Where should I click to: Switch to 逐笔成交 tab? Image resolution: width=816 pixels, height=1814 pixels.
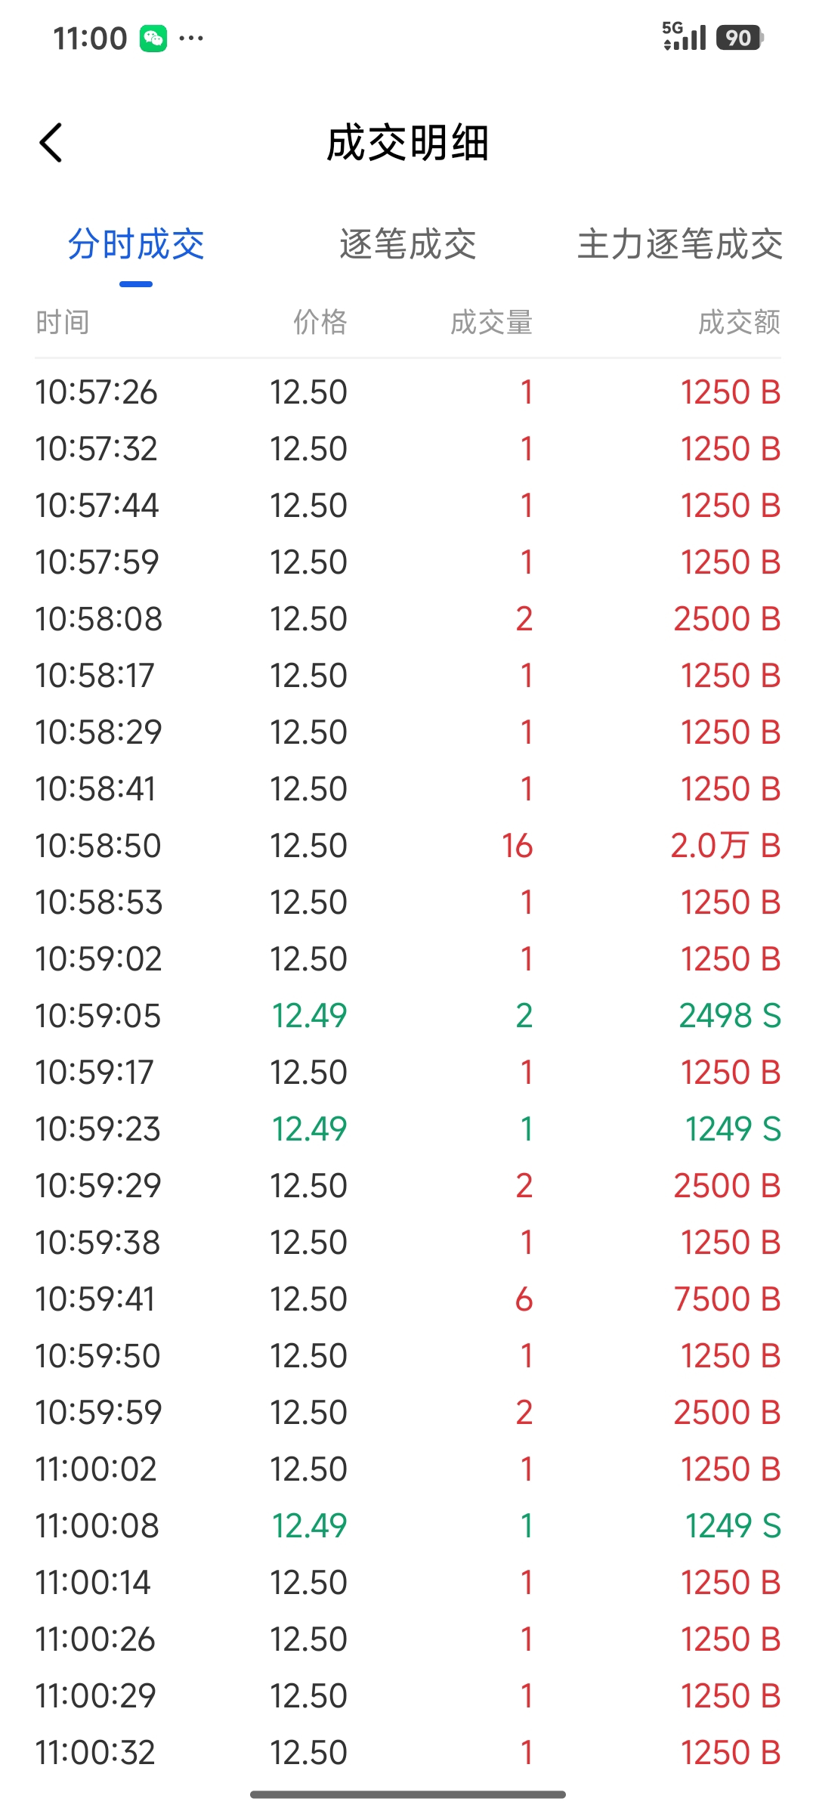pyautogui.click(x=408, y=244)
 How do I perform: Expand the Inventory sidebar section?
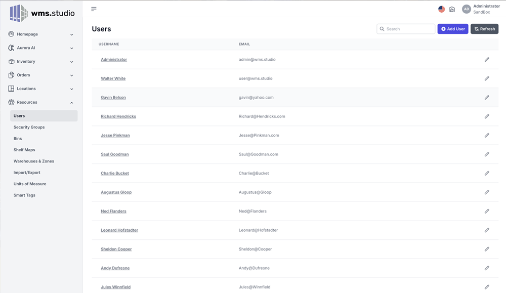point(41,62)
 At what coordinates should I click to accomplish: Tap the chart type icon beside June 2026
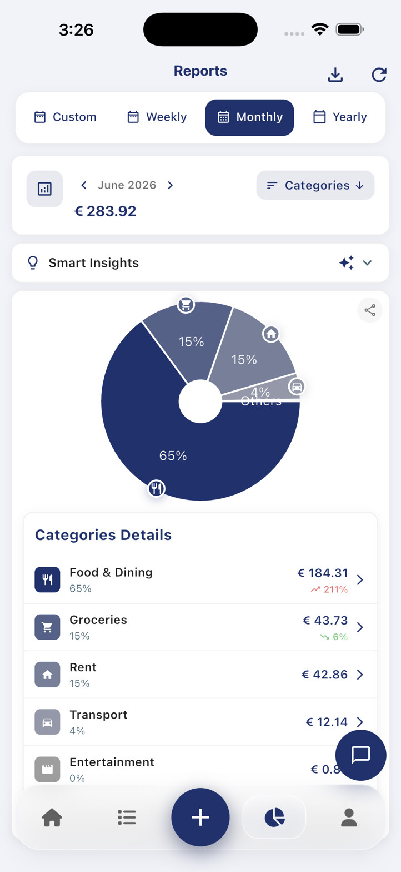point(44,189)
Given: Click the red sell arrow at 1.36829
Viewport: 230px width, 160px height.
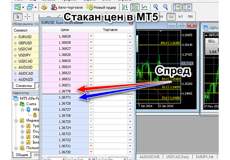Looking at the screenshot, I should (91, 36).
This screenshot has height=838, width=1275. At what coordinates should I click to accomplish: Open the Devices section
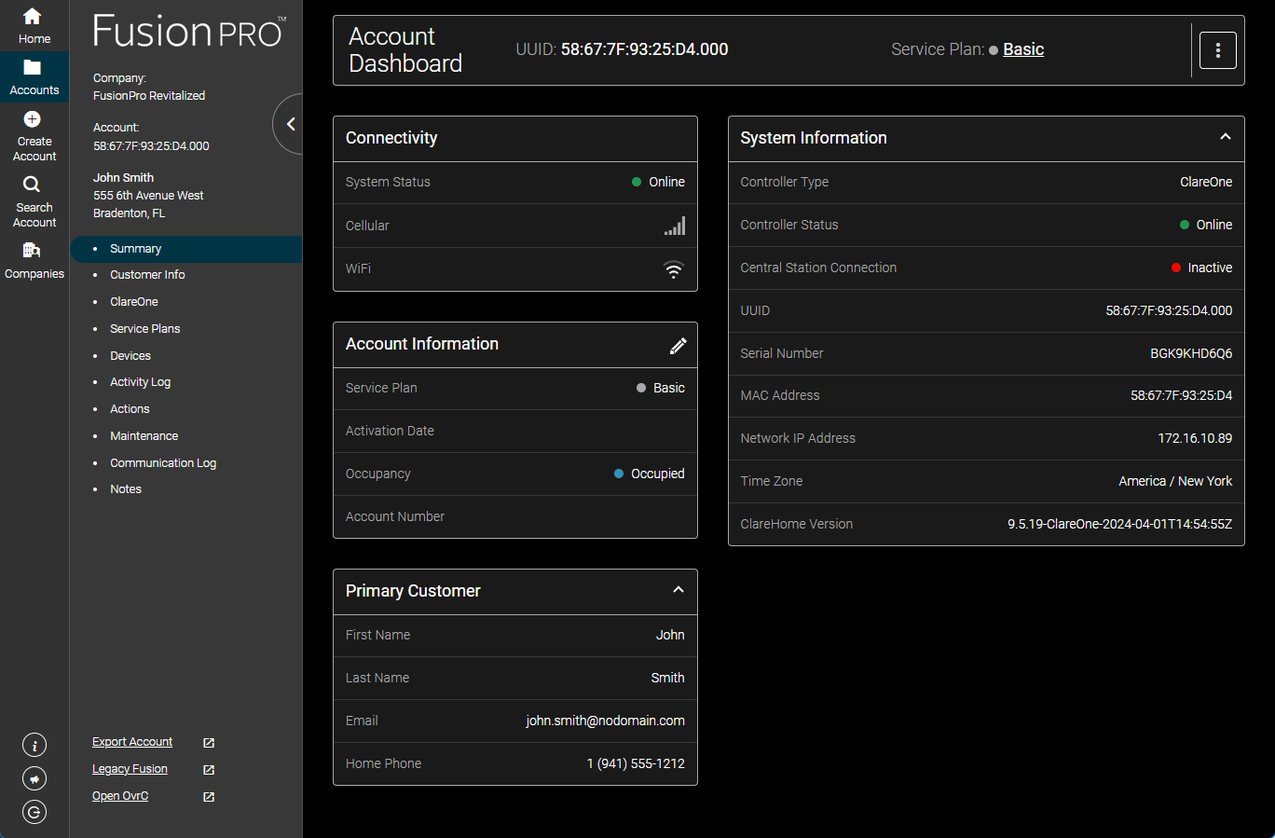point(130,355)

........

Problem to work on
Leave the pictures out and reproduce exactly the lines from the line with "Viewport: 230px width, 160px height." to the end of the material above.

Your response
Viewport: 230px width, 160px height.
Looking at the screenshot, I should (91, 36).
This screenshot has height=838, width=1275. At what coordinates should I click to accomplish: Open the Devices section
point(130,355)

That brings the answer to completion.